Gordon Moore, a giant in the history of computing and co-founder of Fairchild and Intel, told in the 60s that the number of components (the famous transistors, basic elements of microprocessors) would double each year with equivalent area on the chip. 

One can also say that computing power would double each year at same equivalent cost. This is not really a demonstrable scientific law but rather a vision that has been true until today, despite all the technological issues researchers had to fix.

We can underline that this law, which is linear and impressive, does less well than other equivalent but exponential laws, such as the development of networks and mobile phones and genome sequencing technologies.

Currently, there is a theoretical limit to the evolution of Moore’s Law. Indeed, below 5 nm (nanometers), it is no longer possible to reduce the size of transistors due to quantum effect, precisely (tunneling)!

In 1973, Russian Soviet mathematician Alexander Holevo demonstrated a fundamental theorem of Quantum Computing (the now famous Holevo’s Theorem). This theorem establishes that n qubits cannot carry more than n conventional bits of information.

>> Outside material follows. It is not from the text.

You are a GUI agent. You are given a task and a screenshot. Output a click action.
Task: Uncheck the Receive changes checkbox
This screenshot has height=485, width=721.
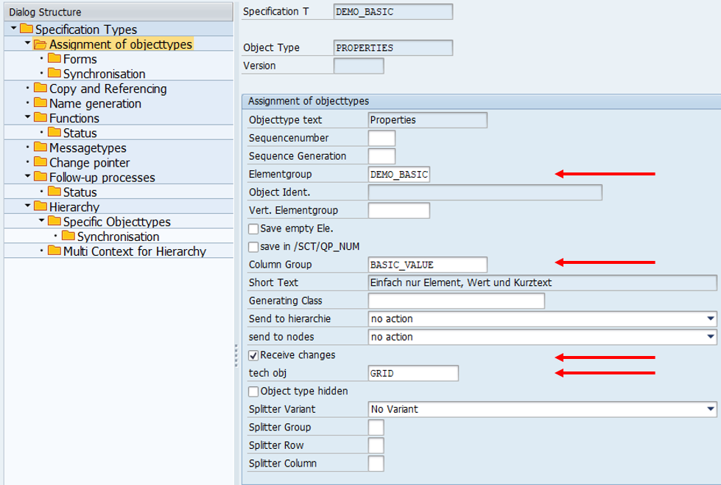pyautogui.click(x=254, y=355)

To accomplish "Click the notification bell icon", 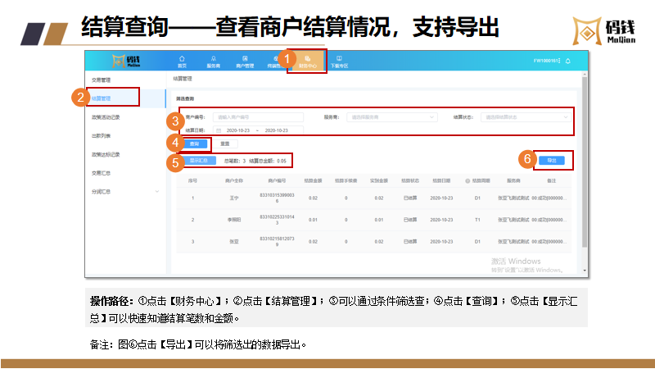I will coord(568,61).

It is very surprising since Quantum Computing is very often quoted as much better than Classical Computing. It’s not better, it’s different.

IBM has proposed a new interesting method of measuring the progress of Quantum Computing, a kind of equivalence of Moore’s Law, the Quantum Volume.

This measurement is defined by the number of qubits, the error rates and the connectivity between qubits.

Basically this definition means that it is not enough to add qubits to a quantum computer to improve its performance. A quantum computer is extremely sensitive to any disturbance (vibration, waves, temperature variations) which may lead to computation errors.

If this calculation method is applied to IBM’s own quantum systems, we find an evolution similar to Moore’s Law from 2017 to 2019 (respectively, 4, 8 and 16).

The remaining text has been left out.